_Aufgabenstellung_
Führen Sie den folgenden Auszug über den Widerruf der Anerkennung der Klägerin nach dem Steuerberatungsgesetz im Anschluss an dessen letzten Satz weiter.

_Zitierter Auszug_
========================================================================

Im vorliegenden Verfahren macht die Klägerin geltend, dass in der Satzung als ihr Gegenstand ausschließlich typische Steuerberatungstätigkeiten im Sinne der §§ 32 Abs. 1 und 33 StBerG sowie vereinbare Tätigkeiten im Sinne des § 57 Abs. 3 StBerG fixiert seien. Das Inkasso stelle eine mit dem Beruf des Steuerberaters vereinbare Tätigkeit im Sinne des § 57 Abs. 3 StBerG dar; dies ergebe sich aus § 64 StBerG.
Die von der Beklagten angeführte Begründung, aus den Gesamtumständen gehe hervor, dass der Unternehmensgegenstand die gewerbliche Inkasso tätigkeit sein solle, ergebe sich kein Widerrufsgrund. Bloße Tätigkeits absichten reichten nicht aus, die Gesetzeswidrigkeit des satzungsmäßigen Gesellschaftszwecks zu bejahen. Der schwerwiegende Eingriff des Widerrufs könne sich nicht auf bloße Absichten stützen, sondern - soweit er auf Vertragszwecke abstelle - ausschließlich auf den Vertragstext und die Eintragungen als solche. Hier aber sei der Gesellschaftszweck gesetzeskonform fixiert worden.
Eine gesetzwidrige Tätigkeit der Klägerin stehe nicht im Raum. Jedenfalls hätte in diesem Fall aus dem Gesichtspunkt des Verhältnismäßigkeitsprinzips der Ausspruch eines Tätigkeitsverbots Vorrang vor dem existenzvernichtenden Eingriff durch Widerruf der Anerkennung gehabt.

========================================================================

_Materialblock_
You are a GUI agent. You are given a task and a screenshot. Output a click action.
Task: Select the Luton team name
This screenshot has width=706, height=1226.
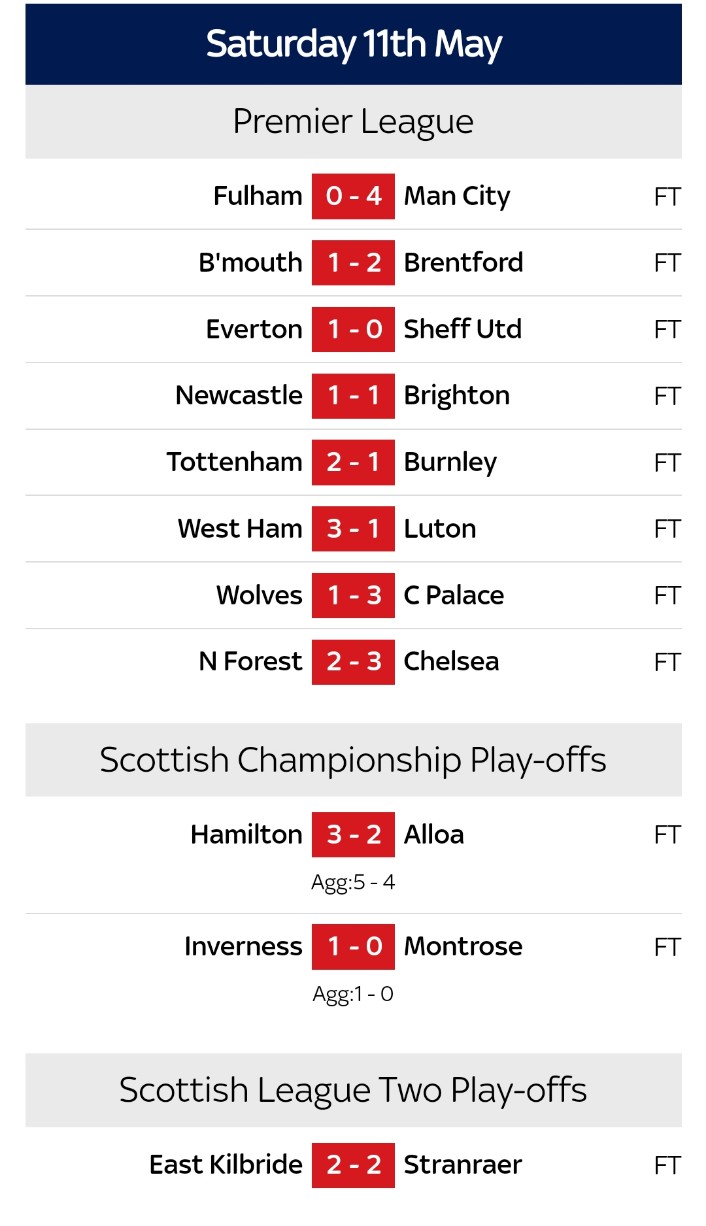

========================================================================

_Ergebnis_
Abgesehen davon ergebe sich die Zulässigkeit des Inkassos durch einen Steuerberater aus § 64 Abs. 2 Satz 1 StBerG. Dort sei keine Einschränkung auf Einzelfälle normiert. Die Vorschrift gestatte grundsätzlich die Abtretung von Gebührenforderungen, wie dies bei Rechtsanwälten auch der Fall sei (Hinweis auf § 49 b BRAO). Man könne nicht die Zulässigkeit bzw. den Übergang zur Gewerblichkeit vom quantitativen Umfang des Inkassos abhängig machen. Der Übergang sei völlig fließend, die Einhaltung einer von der Beklagten noch zu benennenden Grenze überhaupt nicht kontrollierbar. Bei vereinbaren Tätigkeiten könne es auch keine Grenze geben. Eine Kontrolle fehle bei Einzelkanzleien oder Personengesellschaften, bei denen im Gegensatz zur GmbH oft noch nicht einmal ein schriftlicher Vertrag bzw. eine Registereintragung existierten. Es sei im Hinblick auf Art. 3 Abs. 1 GG unhaltbar, nur bei einer GmbH eine Beschränkung der Mehrtätigkeit zu fordern. Es sei bei Steuerberatern gängige Praxis, dass in deren Kanzleien in erheblichem Umfang Tätigkeiten verrichtet würden, die bei der Ausgliederung als gewerblich zu bewerten wären.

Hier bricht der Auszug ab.